On a few recent projects, we have spent a lot more time than usual reviewing specific terms and going back and forth with both agencies and lawyers to come up with language that works for everyone. During these particular projects, I often felt at a bit of a disadvantage when there were lawyers involved and wishing we had one of our own to help navigate our point of view.
I figured we were not alone in this thinking so asked attorney Linda Joy Kattwinkel of Owen, Wickersham & Erickson, P.C. if she would help dissect a generic Terms and Conditions Document that we can share with our readers. People were so appreciative of the information she shared regarding Copyright, we figured they would feel the same about Terms and Conditions.
The documents are a bit long and dense, so we are breaking this series up in a few posts. This post addresses items #1 – #5. If you have any questions, please leave them in the comments or email us directly. We will do our best to get them answered for you.
The format we thought most helpful would be to 1) review the term 2) translate the term into layman’s language and 3) ask any relevant questions. The first 5 terms are below.
#1. ACCEPTANCE. This order is subject to all the terms and conditions stated herein. If any terms contained in supplier’s acceptance of this order or in supplier’s invoices are at variance with the terms of this order, the terms of this order shall govern. No oral agreement or other understanding shall in any way modify or change the terms of this order unless agreed to in writing and signed by Agency.
Translation: The terms stated here supersede and replace any other document, including PO, estimate, invoice or oral agreement.
• Does this mean that if my own Terms and Conditions, Invoice or Estimate state different terms, they are not honored?
• If I have Terms that I would like added or removed, how do I do that?
Cross out this paragraph, and substitute “This order is subject to the terms and conditions of supplier’s proposal [or use the same term you used on the original document in which you stated your bid, e.g., “Estimate”] as accepted by Agency on ____________ [date]. If any terms contained herein are at variance with supplier’s proposal, the terms in supplier’s proposal shall govern.”
You can explain to the Agency that they entered into a legal contract when they accepted your proposal. The Agency’s subsequent Order with different terms and conditions is an offer to change the terms of that contract, which you are not agreeing to. For example, if your proposal was for limited usage, and the Agency wants a copyright assignment per No. 4 below, then your original pricing does not match their new request for all rights. The Agency needs to accept the original scope of usage rights or agree to pay your higher fees for a complete copyright assignment (also sometimes called a “buyout”).
• What constitutes an acceptance of a proposal? Does it have to be a signed estimate? Or, can an email indicating approval count? How about a verbal approval?

▶ AVAILABLE DATA
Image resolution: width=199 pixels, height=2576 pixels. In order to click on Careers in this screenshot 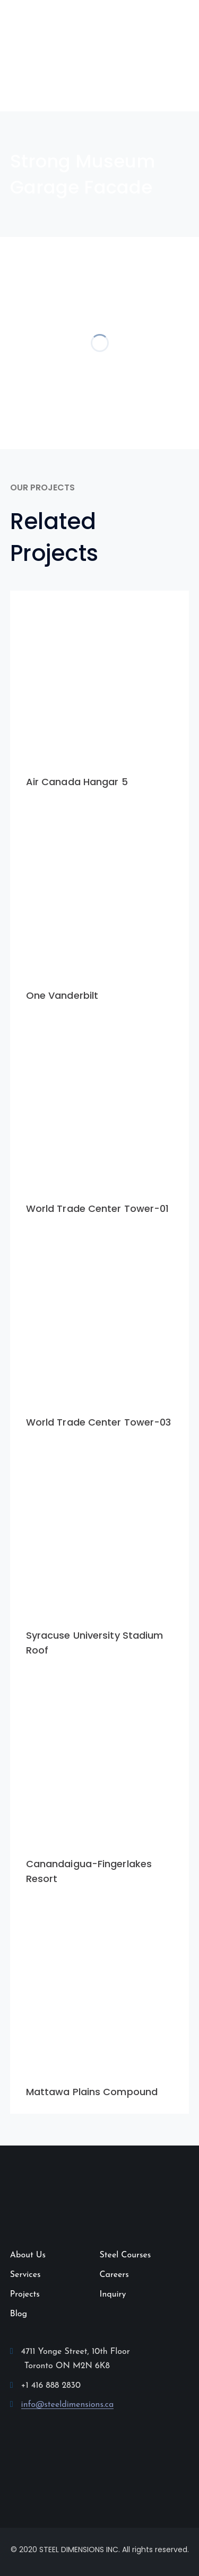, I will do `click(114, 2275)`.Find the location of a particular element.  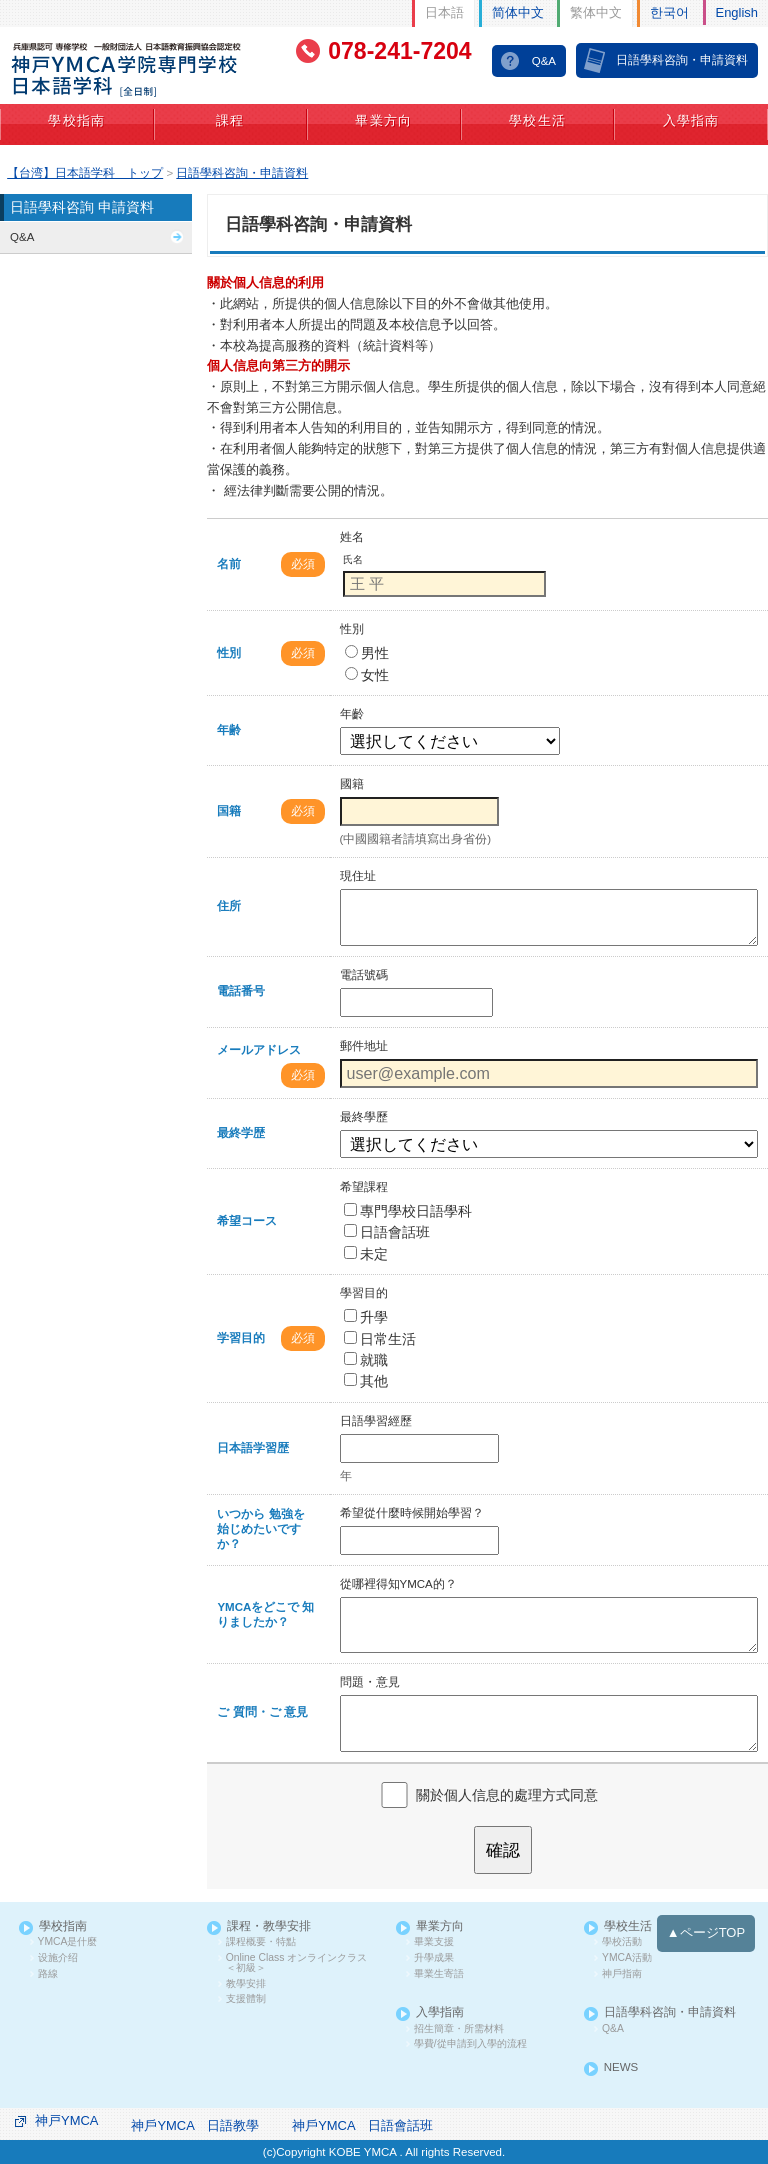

▶ GIVEN TASK 1
In the terms-and-conditions post, what does the translation of the Acceptance term say the stated terms supersede and replace?
▶ GIVEN TASK 2
Extend the terms-and-conditions post, starting after its final question about what counts as acceptance of a proposal.

▶ EXPECTED OUTPUT 1
Any other document, including a PO, estimate, invoice or oral agreement.

▶ EXPECTED OUTPUT 2
The safest and best evidence that your proposal was accepted is your client’s signature on the proposal document under a recital that says “agreed and accepted.” Under contract law, an email indicating approval will also suffice, so long its clear the entire proposal is being accepted (e.g., you can say, “please confirm that you agree to the attached proposal by return email,” and then if the client says yes, you’ve got what you need.) Under contract law, oral agreements are also binding, but then the trouble is trying to prove what was said. Once you are having a dispute about it, your client will not admit that they agreed to your terms. So as a practical matter, never rely on an oral agreement.
#2. PARTIES. Agency is acting as agent for the Client. Agency will be liable for the stated payments to the Supplier only in the event that the Agency has been paid by the Client for the materials furnished hereunder. Supplier, acting as an independent contractor, warrants and that it has full power to accept and perform all terms and conditions of this PO.
Translation: The ad agency will pay the photographer only if the agency has been paid by the client. The photographer guarantees that no-one else has legal rights that could interfere with what the photographer is promising to do under these terms.
• Is there any way I can protect myself against the not being paid?
Have a term in your proposal document that says no rights (usage or assignment of copyright) are granted until you are paid; or, that if you are not timely paid, you reserve the right to rescind the contract, and all rights will revert to you.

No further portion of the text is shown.